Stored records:
=-=-=-=-=

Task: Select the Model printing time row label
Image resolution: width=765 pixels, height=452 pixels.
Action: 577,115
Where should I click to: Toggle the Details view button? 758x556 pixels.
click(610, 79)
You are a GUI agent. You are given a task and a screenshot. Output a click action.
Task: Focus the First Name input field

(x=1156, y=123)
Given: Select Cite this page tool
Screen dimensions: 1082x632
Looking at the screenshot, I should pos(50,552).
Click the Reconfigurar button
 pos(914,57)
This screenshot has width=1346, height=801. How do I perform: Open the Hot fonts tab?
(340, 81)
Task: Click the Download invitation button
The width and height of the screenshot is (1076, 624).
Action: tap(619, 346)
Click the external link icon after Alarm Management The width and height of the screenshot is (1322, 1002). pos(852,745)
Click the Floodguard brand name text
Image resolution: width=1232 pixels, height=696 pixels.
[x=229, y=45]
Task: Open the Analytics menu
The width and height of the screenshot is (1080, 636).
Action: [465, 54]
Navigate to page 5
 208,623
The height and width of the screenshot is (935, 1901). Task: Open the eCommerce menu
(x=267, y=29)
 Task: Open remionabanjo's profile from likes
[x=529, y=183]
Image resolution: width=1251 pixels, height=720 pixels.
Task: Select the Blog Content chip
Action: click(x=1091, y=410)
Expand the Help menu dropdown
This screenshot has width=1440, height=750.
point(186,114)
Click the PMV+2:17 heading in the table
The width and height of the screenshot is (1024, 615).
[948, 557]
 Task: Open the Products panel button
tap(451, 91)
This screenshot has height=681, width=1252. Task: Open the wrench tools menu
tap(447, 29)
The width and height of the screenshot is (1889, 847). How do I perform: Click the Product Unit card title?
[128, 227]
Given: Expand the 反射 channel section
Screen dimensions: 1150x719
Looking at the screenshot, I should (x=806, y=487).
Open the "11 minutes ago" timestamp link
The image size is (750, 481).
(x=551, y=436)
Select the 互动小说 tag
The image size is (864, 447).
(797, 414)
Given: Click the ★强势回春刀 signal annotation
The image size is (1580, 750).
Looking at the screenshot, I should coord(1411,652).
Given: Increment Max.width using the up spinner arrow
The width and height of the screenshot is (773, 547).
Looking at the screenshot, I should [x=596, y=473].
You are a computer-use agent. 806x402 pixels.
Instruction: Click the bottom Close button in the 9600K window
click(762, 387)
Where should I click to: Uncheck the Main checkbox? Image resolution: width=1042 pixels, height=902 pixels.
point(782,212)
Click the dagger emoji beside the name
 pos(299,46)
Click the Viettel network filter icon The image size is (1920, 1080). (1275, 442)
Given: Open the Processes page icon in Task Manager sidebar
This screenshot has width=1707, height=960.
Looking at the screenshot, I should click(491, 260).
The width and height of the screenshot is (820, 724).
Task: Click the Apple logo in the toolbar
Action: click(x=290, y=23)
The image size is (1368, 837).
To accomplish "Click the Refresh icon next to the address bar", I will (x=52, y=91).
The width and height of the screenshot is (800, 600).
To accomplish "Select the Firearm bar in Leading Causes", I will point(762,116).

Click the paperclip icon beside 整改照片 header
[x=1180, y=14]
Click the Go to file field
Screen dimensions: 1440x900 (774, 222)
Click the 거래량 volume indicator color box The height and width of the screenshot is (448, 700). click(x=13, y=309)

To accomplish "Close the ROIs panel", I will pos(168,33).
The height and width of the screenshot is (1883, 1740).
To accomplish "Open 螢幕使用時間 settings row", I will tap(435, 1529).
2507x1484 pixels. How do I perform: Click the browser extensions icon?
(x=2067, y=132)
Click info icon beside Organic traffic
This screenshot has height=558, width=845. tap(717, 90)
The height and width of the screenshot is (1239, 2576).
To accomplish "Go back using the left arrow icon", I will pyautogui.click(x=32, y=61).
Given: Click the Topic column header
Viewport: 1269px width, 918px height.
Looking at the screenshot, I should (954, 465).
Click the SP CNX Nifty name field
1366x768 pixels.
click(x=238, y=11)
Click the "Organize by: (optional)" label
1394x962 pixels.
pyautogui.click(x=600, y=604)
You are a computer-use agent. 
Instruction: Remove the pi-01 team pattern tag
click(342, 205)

=-=-=-=-=

Aim of the exercise:
The answer must consist of every line from the records above that holds "arrow".

Exercise solution:
Given: Increment Max.width using the up spinner arrow
To accomplish "Go back using the left arrow icon", I will pyautogui.click(x=32, y=61).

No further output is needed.